De manière générale, les normes sociales et attitudes s’opposent au droit des femmes à recourir à l’avortement. Ainsi, au niveau national, 14 % de la population est favorable à ce qu’une loi reconnaisse le droit des femmes à avorter sans conditions. À l'inverse, 64 % de la population estime que les femmes enceintes ne devraient pas avoir le droit d’interrompre volontairement leur grossesse dans au moins un des cas suivants : pour préserver la santé mentale ou physique de la mère, à la suite d'un viol ou d’un inceste, dans le cas de relations sexuelles antérieures à la majorité sexuelle, si le fœtus n’est pas viable, ou s'il y a un risque mortel pour la femme. Ces opinions sont plus répandues chez les femmes (71 %) que chez les hommes (57 %), et en milieu urbain (69 %) qu’en milieu rural (57 %). Il existe en outre de grandes différences d’un district à l’autre. Enfin, la probabilité d’être opposé à la légalisation de l’avortement diminue à mesure que le niveau d'instruction augmente14.

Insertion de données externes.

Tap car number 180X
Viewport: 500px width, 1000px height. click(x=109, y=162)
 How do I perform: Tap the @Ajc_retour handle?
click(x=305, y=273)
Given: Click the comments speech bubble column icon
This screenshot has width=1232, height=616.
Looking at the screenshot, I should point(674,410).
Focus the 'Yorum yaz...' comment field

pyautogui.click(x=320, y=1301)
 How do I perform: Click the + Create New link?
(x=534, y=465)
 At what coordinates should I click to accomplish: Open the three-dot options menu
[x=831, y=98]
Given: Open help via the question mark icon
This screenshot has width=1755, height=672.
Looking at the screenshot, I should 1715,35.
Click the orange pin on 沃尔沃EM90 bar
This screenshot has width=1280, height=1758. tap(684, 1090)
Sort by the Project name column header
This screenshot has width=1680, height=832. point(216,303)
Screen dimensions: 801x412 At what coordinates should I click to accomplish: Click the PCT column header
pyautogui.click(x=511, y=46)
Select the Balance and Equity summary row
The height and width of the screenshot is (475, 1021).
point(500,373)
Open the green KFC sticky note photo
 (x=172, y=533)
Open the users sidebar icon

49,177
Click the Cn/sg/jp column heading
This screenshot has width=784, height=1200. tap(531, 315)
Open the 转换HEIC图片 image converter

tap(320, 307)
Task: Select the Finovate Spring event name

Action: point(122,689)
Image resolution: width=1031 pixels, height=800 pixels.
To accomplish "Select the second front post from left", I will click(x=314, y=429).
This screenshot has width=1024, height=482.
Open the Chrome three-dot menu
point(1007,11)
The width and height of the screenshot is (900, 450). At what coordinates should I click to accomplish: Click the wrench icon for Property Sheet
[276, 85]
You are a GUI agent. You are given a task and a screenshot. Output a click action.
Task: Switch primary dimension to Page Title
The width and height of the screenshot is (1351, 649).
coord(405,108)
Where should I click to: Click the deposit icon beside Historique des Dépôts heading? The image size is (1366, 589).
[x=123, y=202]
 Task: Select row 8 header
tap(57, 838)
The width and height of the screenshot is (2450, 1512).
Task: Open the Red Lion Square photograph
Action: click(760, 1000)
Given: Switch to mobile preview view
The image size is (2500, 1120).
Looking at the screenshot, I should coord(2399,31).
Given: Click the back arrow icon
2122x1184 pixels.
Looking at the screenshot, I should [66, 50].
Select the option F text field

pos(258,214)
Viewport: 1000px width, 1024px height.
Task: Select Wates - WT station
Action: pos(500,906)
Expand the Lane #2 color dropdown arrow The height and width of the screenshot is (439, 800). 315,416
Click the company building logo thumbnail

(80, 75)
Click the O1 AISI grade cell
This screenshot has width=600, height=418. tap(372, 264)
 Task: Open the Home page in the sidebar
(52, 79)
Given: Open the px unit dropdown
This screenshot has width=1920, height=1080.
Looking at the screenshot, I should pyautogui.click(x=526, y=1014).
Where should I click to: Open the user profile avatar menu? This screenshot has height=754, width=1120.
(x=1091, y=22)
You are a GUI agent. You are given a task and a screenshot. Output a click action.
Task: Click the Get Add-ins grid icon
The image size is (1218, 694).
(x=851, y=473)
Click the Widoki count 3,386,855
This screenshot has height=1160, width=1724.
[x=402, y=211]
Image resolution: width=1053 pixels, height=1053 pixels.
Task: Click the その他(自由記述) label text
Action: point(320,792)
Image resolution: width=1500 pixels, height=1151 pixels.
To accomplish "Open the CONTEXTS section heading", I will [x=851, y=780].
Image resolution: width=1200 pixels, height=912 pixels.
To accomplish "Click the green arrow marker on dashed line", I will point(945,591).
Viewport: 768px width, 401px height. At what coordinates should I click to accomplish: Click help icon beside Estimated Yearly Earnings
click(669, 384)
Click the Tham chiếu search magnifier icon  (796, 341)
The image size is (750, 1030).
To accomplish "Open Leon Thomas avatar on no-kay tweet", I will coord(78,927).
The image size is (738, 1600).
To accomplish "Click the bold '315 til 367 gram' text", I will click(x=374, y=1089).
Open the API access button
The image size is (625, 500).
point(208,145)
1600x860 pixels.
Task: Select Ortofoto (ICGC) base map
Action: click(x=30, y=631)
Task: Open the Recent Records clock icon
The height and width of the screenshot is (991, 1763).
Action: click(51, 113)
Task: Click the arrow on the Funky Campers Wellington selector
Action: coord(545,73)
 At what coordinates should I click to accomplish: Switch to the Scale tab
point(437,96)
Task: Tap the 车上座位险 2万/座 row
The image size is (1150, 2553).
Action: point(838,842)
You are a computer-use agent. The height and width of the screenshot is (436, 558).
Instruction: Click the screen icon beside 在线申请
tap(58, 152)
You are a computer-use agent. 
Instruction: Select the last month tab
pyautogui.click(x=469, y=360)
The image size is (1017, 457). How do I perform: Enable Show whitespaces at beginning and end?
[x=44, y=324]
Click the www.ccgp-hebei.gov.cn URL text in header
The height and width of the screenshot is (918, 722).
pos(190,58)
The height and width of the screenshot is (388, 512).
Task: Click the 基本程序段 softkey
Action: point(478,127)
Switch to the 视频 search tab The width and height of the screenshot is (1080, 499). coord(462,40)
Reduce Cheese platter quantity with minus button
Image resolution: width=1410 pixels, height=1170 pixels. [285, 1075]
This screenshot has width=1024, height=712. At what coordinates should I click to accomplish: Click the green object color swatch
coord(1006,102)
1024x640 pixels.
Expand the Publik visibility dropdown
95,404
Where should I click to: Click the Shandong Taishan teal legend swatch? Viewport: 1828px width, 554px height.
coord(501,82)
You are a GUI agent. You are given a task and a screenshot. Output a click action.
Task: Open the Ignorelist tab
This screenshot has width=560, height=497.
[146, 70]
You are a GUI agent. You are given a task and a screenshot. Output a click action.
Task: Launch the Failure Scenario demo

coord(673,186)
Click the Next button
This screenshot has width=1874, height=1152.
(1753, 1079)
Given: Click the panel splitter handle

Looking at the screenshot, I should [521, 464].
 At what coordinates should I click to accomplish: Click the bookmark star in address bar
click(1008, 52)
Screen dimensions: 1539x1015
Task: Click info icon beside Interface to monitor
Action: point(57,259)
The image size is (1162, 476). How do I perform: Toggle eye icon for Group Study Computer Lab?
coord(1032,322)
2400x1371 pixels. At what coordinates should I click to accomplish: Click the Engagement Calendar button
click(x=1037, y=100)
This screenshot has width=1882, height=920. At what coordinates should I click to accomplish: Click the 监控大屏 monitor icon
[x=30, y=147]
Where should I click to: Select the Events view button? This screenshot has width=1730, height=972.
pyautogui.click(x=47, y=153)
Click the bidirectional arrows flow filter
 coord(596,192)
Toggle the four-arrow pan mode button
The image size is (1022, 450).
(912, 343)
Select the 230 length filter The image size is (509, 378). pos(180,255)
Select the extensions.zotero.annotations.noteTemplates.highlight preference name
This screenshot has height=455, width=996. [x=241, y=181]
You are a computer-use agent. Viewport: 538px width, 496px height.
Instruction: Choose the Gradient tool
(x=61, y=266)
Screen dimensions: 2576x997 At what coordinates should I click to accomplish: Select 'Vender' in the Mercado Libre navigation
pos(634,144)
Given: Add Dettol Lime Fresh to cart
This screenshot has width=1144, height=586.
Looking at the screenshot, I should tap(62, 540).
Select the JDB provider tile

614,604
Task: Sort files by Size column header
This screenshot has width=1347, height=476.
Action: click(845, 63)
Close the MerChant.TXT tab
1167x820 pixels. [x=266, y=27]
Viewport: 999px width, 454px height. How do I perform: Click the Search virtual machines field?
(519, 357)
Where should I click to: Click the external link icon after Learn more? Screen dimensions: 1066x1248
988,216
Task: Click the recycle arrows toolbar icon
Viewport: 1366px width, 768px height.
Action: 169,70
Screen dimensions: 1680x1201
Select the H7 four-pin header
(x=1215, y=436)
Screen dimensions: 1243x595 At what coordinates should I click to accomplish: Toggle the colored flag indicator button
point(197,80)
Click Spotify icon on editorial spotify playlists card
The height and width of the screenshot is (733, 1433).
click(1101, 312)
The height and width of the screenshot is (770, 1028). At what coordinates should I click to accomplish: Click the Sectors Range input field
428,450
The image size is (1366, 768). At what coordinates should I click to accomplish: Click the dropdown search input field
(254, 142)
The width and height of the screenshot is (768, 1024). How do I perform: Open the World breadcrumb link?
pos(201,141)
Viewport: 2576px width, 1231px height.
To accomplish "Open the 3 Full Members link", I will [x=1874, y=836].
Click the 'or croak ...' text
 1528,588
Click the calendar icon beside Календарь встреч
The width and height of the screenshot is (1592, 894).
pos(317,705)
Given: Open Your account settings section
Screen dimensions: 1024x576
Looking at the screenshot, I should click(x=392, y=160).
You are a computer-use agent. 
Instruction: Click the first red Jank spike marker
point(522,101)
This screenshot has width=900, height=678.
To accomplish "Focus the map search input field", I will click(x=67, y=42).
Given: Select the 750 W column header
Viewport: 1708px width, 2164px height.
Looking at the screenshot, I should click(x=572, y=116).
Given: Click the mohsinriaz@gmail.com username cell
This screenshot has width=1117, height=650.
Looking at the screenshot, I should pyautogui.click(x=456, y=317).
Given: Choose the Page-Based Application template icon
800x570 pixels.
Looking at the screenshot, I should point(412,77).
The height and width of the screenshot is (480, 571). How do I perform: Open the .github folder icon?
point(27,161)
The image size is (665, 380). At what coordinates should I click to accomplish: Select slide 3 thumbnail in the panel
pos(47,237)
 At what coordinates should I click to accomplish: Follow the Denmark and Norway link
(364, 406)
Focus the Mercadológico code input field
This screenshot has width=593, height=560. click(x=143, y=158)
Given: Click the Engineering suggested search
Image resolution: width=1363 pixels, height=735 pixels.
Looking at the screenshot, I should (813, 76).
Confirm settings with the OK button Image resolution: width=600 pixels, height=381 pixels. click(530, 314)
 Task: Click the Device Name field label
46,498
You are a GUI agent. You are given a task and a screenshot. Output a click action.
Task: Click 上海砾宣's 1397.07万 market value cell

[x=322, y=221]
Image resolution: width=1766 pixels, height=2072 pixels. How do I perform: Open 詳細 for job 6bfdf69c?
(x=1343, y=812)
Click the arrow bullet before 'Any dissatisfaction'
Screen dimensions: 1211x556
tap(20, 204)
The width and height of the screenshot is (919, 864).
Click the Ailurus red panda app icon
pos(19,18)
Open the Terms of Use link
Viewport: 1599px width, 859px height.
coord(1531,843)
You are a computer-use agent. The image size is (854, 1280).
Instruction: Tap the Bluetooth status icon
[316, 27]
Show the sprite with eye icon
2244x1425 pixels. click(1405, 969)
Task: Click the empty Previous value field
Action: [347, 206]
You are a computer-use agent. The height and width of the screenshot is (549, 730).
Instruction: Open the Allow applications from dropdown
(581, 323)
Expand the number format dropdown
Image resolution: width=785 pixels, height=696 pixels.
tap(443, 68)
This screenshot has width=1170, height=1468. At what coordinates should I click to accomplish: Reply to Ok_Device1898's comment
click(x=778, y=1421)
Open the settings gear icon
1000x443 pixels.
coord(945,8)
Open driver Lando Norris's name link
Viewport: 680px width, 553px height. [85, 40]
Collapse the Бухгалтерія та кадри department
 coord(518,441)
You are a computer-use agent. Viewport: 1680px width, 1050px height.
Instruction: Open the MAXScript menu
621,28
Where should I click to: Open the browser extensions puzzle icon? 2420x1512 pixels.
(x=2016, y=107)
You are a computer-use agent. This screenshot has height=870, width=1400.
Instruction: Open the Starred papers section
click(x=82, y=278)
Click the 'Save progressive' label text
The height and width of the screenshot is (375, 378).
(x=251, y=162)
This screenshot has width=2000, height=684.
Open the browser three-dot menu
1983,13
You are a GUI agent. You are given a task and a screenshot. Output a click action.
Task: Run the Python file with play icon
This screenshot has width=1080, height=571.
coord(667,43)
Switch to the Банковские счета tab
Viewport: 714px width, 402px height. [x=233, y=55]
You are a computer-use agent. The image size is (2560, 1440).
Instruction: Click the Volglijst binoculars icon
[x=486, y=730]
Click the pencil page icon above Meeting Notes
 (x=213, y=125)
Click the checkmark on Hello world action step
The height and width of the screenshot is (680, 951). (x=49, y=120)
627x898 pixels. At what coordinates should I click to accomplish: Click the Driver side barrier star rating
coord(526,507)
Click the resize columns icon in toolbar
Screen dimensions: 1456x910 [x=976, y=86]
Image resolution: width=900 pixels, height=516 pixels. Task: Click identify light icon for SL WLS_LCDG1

Le phénomène de « déficit de femmes » (en anglais, missing women) est une réalité, surtout dans les districts de l’ouest du pays. Au niveau national, le ratio des sexes à la naissance est de 107 garçons pour 100 filles, ce qui est supérieur au seuil naturel de 105 garçons pour 100 filles (Institut National de la Statistique, 2021[19]). Les déséquilibre entre les sexes à la naissance sont les plus marqués dans les districts des Montagnes, du Woroba et du Sassandra-Marahoué, situés dans l’ouest du pays. En outre, les attitudes et préférences vont globalement dans le même sens. Au niveau national, 38 % de la population déclare vouloir avoir plus de fils que de filles, comparé à 24 % de la population qui préférerait avoir plus de filles que de fils, tandis que les 38 % restants déclarent souhaiter avoir autant de fils que de filles. La probabilité d’exprimer une préférence pour les fils est plus élevée parmi les hommes que parmi les femmes. À titre d’exemple, dans le district des Savanes, les trois quarts des personnes qui souhaitent avoir plus de fils que de filles sont des hommes. À noter également que la part de la population souhaitant avoir plus de fils que de filles décroît à mesure que le niveau d'instruction augmente15.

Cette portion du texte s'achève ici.